Work to be completed -> Look below for the line containing "Where should I click to: Open the"; from there through the line containing "Task: Collapse the Entrada de datos panel", both lines included, please set down each line exactly and nothing else.

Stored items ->
*** Block opens ***
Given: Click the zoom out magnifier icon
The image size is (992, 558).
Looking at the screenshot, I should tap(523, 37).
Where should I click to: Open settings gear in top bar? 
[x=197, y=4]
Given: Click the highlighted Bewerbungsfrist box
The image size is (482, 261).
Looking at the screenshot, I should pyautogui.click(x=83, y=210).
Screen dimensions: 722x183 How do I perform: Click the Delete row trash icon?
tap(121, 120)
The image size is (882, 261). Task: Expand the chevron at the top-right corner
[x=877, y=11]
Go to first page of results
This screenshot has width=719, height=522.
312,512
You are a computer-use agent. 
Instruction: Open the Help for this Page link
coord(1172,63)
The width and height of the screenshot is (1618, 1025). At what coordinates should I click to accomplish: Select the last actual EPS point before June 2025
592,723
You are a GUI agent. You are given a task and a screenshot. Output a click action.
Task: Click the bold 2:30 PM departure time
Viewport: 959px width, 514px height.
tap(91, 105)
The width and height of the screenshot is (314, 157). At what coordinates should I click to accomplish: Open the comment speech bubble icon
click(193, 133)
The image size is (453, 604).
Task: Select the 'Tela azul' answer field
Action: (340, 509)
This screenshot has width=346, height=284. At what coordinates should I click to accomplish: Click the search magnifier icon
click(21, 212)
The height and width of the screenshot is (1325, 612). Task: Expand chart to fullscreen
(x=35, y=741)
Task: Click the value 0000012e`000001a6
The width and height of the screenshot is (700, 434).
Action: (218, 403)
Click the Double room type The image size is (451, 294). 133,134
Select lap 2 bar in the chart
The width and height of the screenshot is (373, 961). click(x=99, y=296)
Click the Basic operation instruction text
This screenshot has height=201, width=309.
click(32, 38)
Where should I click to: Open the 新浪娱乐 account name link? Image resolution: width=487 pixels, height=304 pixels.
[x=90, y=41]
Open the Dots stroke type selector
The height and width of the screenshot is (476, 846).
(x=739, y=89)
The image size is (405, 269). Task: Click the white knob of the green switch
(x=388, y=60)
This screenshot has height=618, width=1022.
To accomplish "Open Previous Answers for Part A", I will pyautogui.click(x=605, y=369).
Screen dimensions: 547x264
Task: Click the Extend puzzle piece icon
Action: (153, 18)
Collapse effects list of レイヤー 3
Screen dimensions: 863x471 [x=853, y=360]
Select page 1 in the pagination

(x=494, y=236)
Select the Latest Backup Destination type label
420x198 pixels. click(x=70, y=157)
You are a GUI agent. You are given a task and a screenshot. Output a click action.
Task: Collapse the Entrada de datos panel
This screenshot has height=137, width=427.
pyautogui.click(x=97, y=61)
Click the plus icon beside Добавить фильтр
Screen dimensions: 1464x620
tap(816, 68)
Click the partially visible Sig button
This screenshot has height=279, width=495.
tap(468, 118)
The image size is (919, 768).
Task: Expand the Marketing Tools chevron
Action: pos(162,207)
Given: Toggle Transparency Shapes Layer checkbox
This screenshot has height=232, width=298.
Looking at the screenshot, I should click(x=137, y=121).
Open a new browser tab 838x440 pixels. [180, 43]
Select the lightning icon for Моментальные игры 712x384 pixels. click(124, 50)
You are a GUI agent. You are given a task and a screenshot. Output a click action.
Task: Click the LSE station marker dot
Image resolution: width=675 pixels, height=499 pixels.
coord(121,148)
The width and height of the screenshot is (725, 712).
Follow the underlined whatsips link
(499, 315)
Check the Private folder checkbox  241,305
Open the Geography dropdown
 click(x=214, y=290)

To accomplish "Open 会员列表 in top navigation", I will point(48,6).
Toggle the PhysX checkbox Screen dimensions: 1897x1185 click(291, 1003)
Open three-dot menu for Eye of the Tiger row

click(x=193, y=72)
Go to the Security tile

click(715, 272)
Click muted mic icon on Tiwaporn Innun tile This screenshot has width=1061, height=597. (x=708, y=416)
*** Block closes ***
Result for this task ->
Where should I click to: Open the 新浪娱乐 account name link? Image resolution: width=487 pixels, height=304 pixels.
[x=90, y=41]
Open the Dots stroke type selector
The height and width of the screenshot is (476, 846).
(x=739, y=89)
The image size is (405, 269). Task: Click the white knob of the green switch
(x=388, y=60)
This screenshot has height=618, width=1022.
To accomplish "Open Previous Answers for Part A", I will pyautogui.click(x=605, y=369).
Screen dimensions: 547x264
Task: Click the Extend puzzle piece icon
Action: (153, 18)
Collapse effects list of レイヤー 3
Screen dimensions: 863x471 [x=853, y=360]
Select page 1 in the pagination

(x=494, y=236)
Select the Latest Backup Destination type label
420x198 pixels. click(x=70, y=157)
You are a GUI agent. You are given a task and a screenshot. Output a click action.
Task: Collapse the Entrada de datos panel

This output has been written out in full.